__Required action__: Leave out every picture and set down, exactly, the lines below from the one holding "The height and width of the screenshot is (653, 368)." up to and including the one holding "Given: Click the line chart type icon".

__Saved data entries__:
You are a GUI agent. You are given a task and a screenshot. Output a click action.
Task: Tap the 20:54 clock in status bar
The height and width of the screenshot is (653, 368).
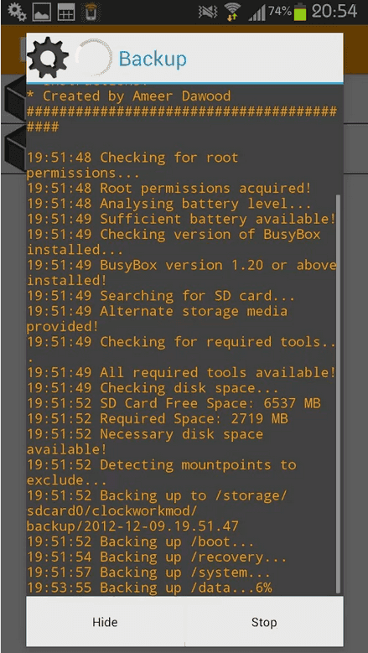click(x=334, y=11)
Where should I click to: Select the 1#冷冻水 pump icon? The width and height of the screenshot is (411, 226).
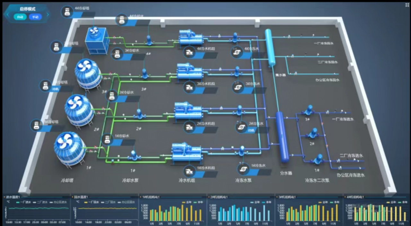coord(243,169)
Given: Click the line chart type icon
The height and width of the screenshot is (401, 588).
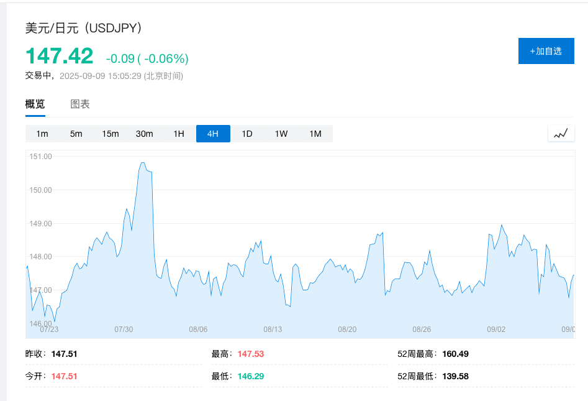Looking at the screenshot, I should [561, 134].
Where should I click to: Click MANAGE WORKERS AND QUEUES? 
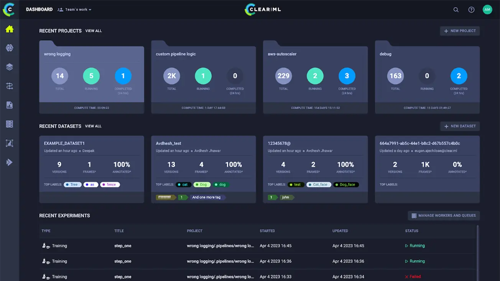(x=444, y=215)
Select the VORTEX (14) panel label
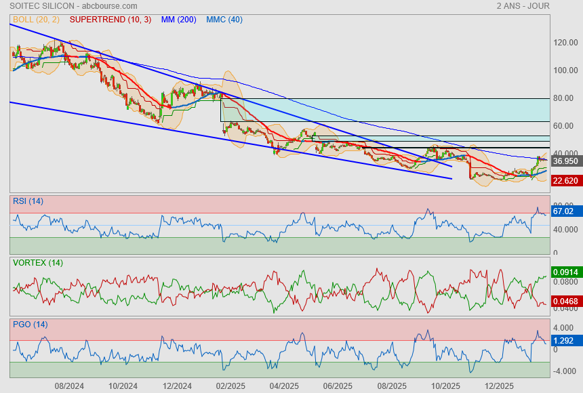Screen dimensions: 583x393 37,262
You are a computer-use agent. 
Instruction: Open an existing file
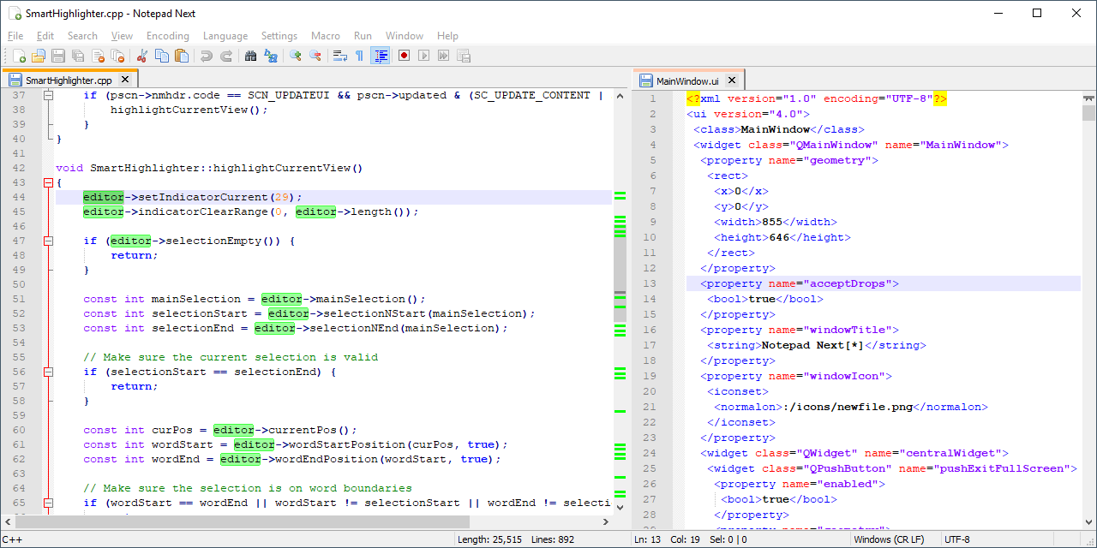[39, 55]
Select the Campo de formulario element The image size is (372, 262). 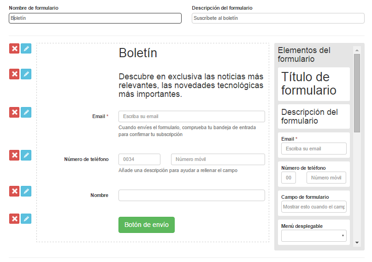(x=313, y=202)
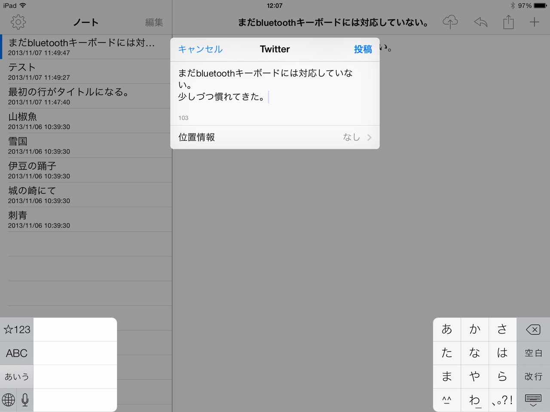Screen dimensions: 550x412
Task: Hide keyboard using the dismiss key
Action: 533,400
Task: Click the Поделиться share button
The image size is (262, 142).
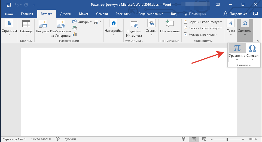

__Task output__:
The height and width of the screenshot is (653, 368).
click(x=334, y=11)
Where should I click to: Select the 1#冷冻水 pump icon? The width and height of the screenshot is (411, 226).
coord(243,169)
Given: Click the line chart type icon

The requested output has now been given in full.